ML as a tool: applying machine learning for scientific modelling applications.
Principal Investigators: Marelie Davel (North-West University), Stefan Lotz (South African National Space Agency)
- Marelie Davel (PI), North-West University
- Stefan Lotz (PI), South African National Space Agency
- Cleo Conacher, Stellenbosch University
- Thipe Modipa, University of Limpopo
- Deshen Moodley, University of Cape Town
- Chris Oosthuizen, University of Cape Town
- Simon Ramalepe, University of Limpopo
- Stefan Schoombie, University of Cape Town
- Jonathan Shock, University of Cape Town
- Ilya Sinayskiy, University of KwaZulu-Natal
- Bruce Watson, Stellenbosch University
Knowledge Discovery in Time Series Data
Machine learning techniques play an increasing role in assisting scientists and engineers in knowledge discovery: obtaining novel information from large, possibly complex data sets.
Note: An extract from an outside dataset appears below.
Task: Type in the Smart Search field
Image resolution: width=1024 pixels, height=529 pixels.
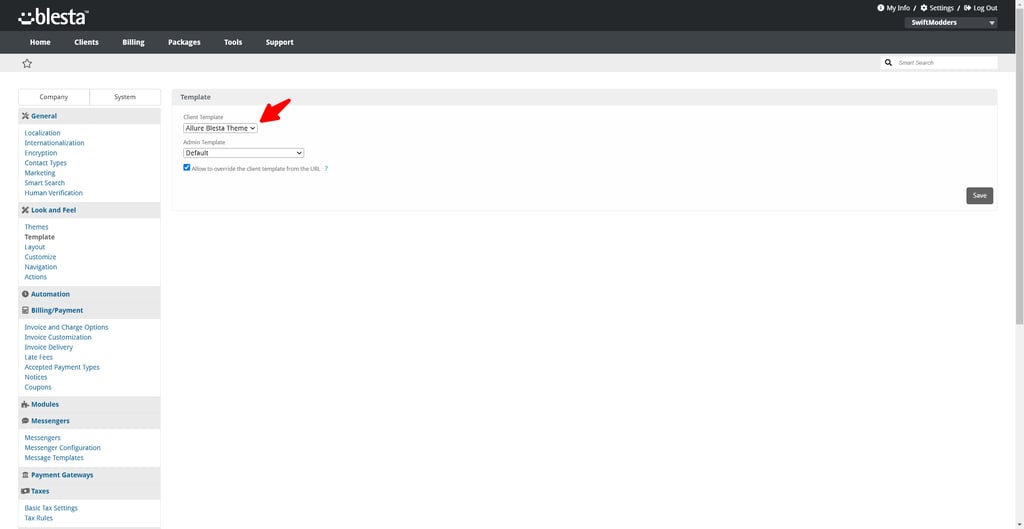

Many practically important tasks, such as weather prediction, financial forecasting, or speech processing, are modelled using time series information. Knowledge discovery in time series data is an active field of research, with techniques such as feature attribution used to gain new insights into the underlying processes being modelled.
Machine Learning Forum
The programme aims to grow a forum for cross-cutting projects executed in other NITheCS focus areas, where those projects rely on machine learning expertise.
The programme is open to all NITheCS Associates who currently work in machine learning, or are interested in ML approaches in their research.
2023
December
NITheCS ML @ SACAIR: A one-day workshop will be hosted at the SACAIR 2023 conference on 5 December 2023. For more information, visit the conference website:
September
Marelie Davel (programme PI) showcased this research programme at the Deep Learning Indaba in Accra, Ghana through a poster presentation.
August
Stefan Lotz (programme PI) presented a talk on “Interpretable Machine Learning for Time Series Data” (view slides) at the second Workshop on Machine Learning, Data Mining and Data Assimilation in Geospace (LMAG 2023), 21 – 25 August 2023, Johns Hopkins University Applied Physics Laboratory, Maryland, USA.
2022
December
NITheCS ML @ SACAIR: A research programme year-end workshop was hosted at the SACAIR 2022 conference on 6 December 2022. Titled “Knowledge Discovery in Time Series Data”, the workshop brought together interested researchers in this field to share their recent findings and views. For more information, visit the conference website.
September
Stefan Lotz hosted a NITheCS colloquium on 19 September 2022.
Abstract | Video | Slides
March
The first workshop of the NITheCS Machine Learning programme took place virtually on 10 March 2022. The PIs introduced the project and its two streams, and participants shared their current ML-related work.